Immunogenicity Assays in Rats with CIA.

High-protein binding 96 well microplates (3855, Thermo Fisher) were coated overnight with 10 µg/mL of either porcine collagen II (20031, Chondrex, Woodinville, WI), ShK-235, or HsTX1[R14A], dissolved in PBS. Non-specific binding sites were blocked with PBS + 5% skimmed milk and washed with PBS + 0.05% Tween 20 before adding serum from the CIA rats, diluted in PBS. After washes, anti-rat IgG antibodies conjugated to horseradish peroxidase (1 µg/mL; Pierce catalog 31471, lot UA280036) were added to all the wells. One-step TMB-ELISA (34028, Thermo Fisher) was used to detect absorbance on a plate reader at 650 nm.

Antibody Neutralization Assays.

To assay whether the serum of rats treated with synthetic ShK-235 or LrS235 contains neutralizing antibodies against ShK-235 and thus reduce the ability of ShK-235 from inhibiting the proliferation of CCR7⁻ T_EM cells, we pre-incubated synthetic 1 nM ShK-235 for 30 min with media supplemented with 10% of serum from the rats of the CIA trials or healthy, non-immunized and untreated rats. Human MNCs were loaded with CellTrace Violet according to the manufacturer’s instructions (58) and resuspended in the media supplemented with rat serum and synthetic ShK-235. After a 30 min incubation at 37°C, T lymphocytes were activated by the addition of anti-CD3 antibodies (clone OKT3, 1 ng/mL, 037-85, Thermo Fisher). Seven days later, cells were stained with anti-CD3 antibodies conjugated to phycoerythrin and anti-CCR7 antibodies conjugated to FITC, and the dilution of CellTrace Violet in CD3⁺CCR7⁻ T_EM cells was measured by flow cytometry on a BD FACSCantoII as quantification of cell proliferation. Data were analyzed with FlowJo.

Long-Term Immunogenicity Assays in Healthy Rats.
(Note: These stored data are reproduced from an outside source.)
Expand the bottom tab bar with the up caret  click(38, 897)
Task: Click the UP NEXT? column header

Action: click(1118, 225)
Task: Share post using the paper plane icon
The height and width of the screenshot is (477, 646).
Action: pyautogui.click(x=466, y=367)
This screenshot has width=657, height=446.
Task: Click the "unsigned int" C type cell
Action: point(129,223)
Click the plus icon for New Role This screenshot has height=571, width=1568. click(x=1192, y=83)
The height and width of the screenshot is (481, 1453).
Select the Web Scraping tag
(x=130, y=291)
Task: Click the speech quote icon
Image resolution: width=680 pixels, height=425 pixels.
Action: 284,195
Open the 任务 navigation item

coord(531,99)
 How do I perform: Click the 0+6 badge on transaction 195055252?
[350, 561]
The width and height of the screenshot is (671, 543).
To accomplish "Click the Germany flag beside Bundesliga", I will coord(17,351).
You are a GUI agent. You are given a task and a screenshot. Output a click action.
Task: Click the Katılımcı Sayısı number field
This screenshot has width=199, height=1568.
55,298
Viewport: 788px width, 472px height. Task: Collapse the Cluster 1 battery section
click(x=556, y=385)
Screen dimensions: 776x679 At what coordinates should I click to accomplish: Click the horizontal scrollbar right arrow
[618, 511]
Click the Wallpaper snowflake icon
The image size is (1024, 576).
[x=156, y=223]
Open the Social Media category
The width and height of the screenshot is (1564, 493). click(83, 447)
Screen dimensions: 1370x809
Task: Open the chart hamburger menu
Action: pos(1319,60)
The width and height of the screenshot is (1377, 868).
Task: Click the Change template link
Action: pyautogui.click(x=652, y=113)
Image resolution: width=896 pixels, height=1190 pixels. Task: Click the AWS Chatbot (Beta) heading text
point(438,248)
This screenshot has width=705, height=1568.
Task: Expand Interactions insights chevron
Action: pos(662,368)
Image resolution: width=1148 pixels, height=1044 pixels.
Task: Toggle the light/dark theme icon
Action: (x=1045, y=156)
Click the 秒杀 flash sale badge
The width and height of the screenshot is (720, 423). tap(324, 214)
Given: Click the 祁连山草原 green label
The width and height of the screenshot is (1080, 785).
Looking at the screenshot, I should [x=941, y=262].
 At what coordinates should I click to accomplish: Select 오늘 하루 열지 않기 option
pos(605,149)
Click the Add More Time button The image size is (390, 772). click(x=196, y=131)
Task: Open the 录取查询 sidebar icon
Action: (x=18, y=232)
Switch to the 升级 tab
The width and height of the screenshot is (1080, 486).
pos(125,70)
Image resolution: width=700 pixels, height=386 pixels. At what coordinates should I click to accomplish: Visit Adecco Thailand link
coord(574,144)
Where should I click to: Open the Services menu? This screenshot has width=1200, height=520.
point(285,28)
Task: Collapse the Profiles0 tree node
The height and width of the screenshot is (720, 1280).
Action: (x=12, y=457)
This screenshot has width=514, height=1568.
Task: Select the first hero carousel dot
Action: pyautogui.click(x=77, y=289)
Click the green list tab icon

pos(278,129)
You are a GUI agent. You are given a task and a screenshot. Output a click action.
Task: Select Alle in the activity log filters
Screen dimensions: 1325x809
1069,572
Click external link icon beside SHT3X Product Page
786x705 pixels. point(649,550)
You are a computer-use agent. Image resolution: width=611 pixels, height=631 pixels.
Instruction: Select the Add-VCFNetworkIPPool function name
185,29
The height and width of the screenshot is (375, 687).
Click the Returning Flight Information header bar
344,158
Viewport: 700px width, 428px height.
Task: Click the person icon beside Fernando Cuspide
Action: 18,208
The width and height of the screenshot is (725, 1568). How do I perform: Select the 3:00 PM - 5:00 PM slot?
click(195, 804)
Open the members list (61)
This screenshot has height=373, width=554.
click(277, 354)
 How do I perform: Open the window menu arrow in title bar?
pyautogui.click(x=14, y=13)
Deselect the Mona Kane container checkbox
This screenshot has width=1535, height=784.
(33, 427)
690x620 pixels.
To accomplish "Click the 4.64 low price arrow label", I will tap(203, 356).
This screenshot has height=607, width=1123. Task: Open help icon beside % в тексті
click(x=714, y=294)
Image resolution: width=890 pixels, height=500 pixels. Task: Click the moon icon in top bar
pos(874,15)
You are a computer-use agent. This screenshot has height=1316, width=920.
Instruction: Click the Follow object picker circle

Healthy Lewis rats received a daily oral gavage of 1 × 10⁹ cfus LrS235, 1 × 10⁹ cfus-induced LrGusA, or vehicle for 8 wk. The rats were left untreated for 12 wk and then were again treated daily for 1 wk, reaching a total of 21 wk. Blood was drawn at the 8 wk and the 21 wk time points, and serum was tested for IgG against ShK-235 and HsTX1 [R14A] by ELISA, as described above.

Statistical Analysis.

Student’s t test, one-way ANOVA, and two-way ANOVA without correction were used to determine whether differences among the groups were statistically significant (P < 0.05). The CIA clinical scores analyses were completed using repeated measure one-way analysis of variance with Bonferroni post hoc test. Data were presented as mean ± SEM. All analyses were performed using GraphPad Prism.

Supplementary Material

Appendix 01 (PDF)

Movie S1.

Representative video of pseudocolored micro-CT paws from CIA and control rats. 3D reconstructed and psedocolored paws from fig. S5. Red color corresponds to low density pixels, indicating area of bone erosion and cartilage damage, blue color corresponds to high density pixels, indicating high density bone.

Data, Materials, and Software Availability

All study data are included in the article and/or SI Appendix.